Sending utility staff to homes to read water meters in the traditional way has a variety of problems. It is costly, and sometimes meters are missed by mistake. More importantly, the traditional method does nothing to record water losses from pipes, which is a waste of resources and a cost. Incomplete measurements in China suggest that 37% of all mains water is lost through leaking pipes.
In March 2017, Huawei partnered with Shenzhen Water Group and China Telecom to launch the world's first commercial smart water network, deploying more than 1,200 NB-IoT-enabled smart water meters in Shenzhen as part of a comprehensive upgrade of the city's water management system. It was a complicated deployment, one requiring broad coverage across the entire city, plus physical depth of coverage, because the water meters are mostly located on underground inlets or in basements. However, the NB-IoT smart water meters provide exactly the functionality required. The meters use very little power because they stay in sleep mode except during the occasional meter readings. This means less maintenance and longer between battery replacements.

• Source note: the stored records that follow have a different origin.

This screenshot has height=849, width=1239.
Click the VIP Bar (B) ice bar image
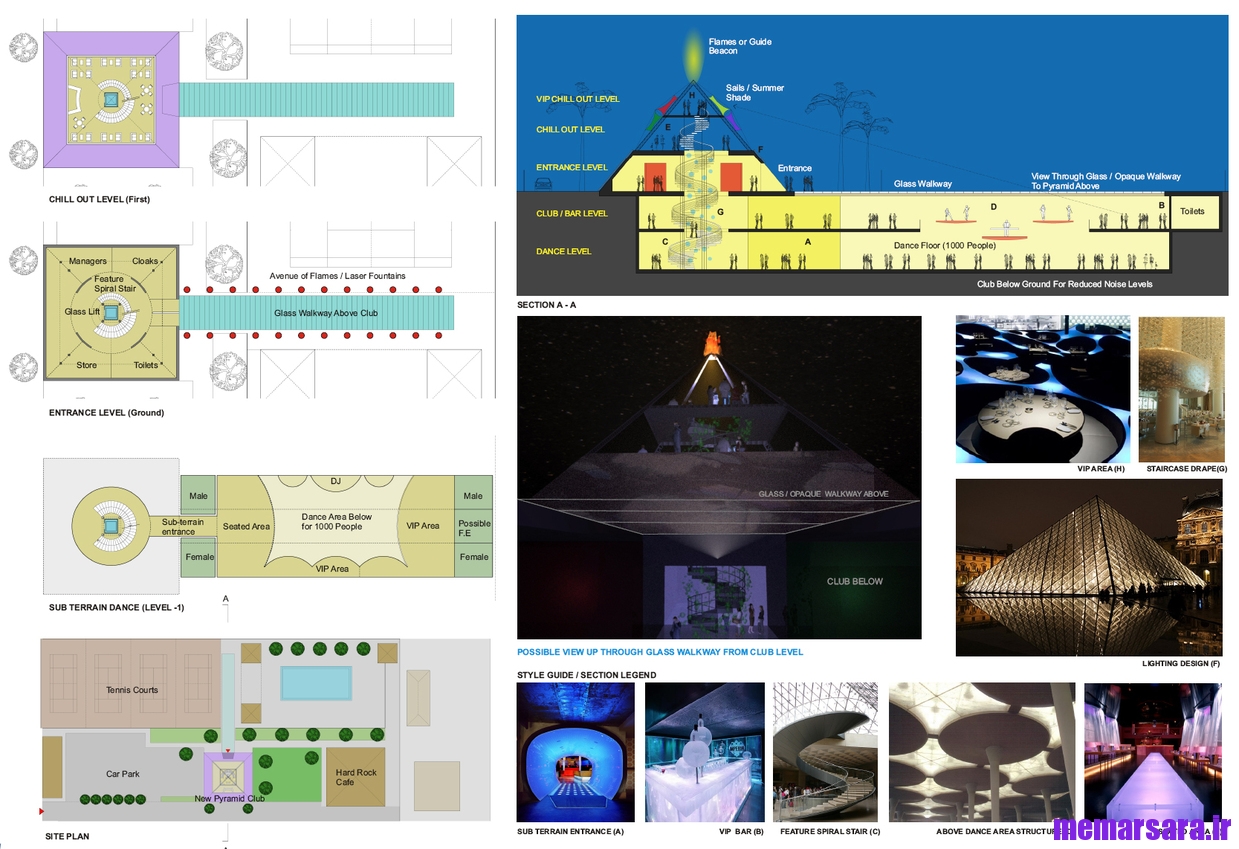pyautogui.click(x=704, y=752)
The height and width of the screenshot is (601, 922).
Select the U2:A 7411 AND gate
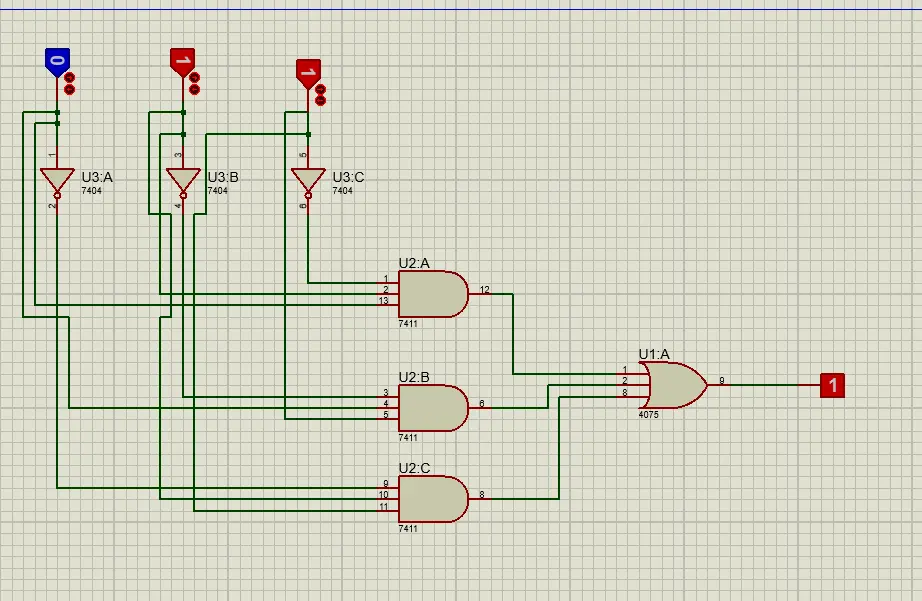(x=434, y=295)
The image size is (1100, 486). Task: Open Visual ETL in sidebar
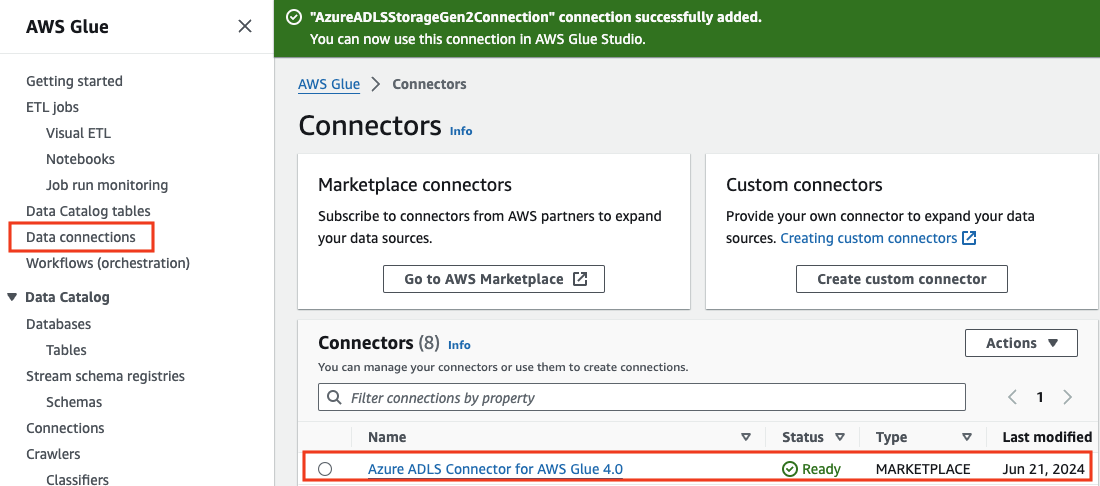[78, 133]
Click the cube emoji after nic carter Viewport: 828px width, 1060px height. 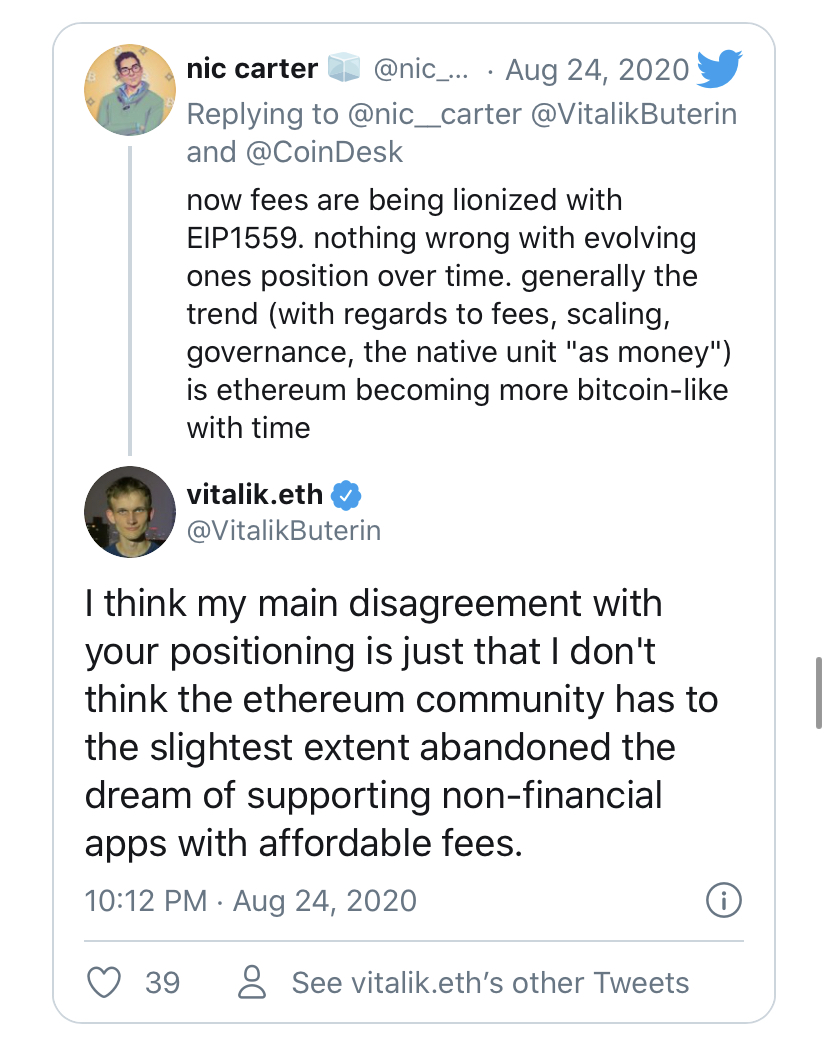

Smart water meters not only help save on the cost of labor involved in meter reading, but also improve data completeness and accuracy. To date, the utility is getting data from over 99.5% of its meters at every reading. The meters are also able to check water pressure, and compare throughput at different nodes of the pipe network, which enables the company to identify leaks and carry out preventive maintenance before problems escalate. Smart meters also enable differentiated rates at peak/non-peak times of day, helping the utility to smooth demand and use its water resources more efficiently.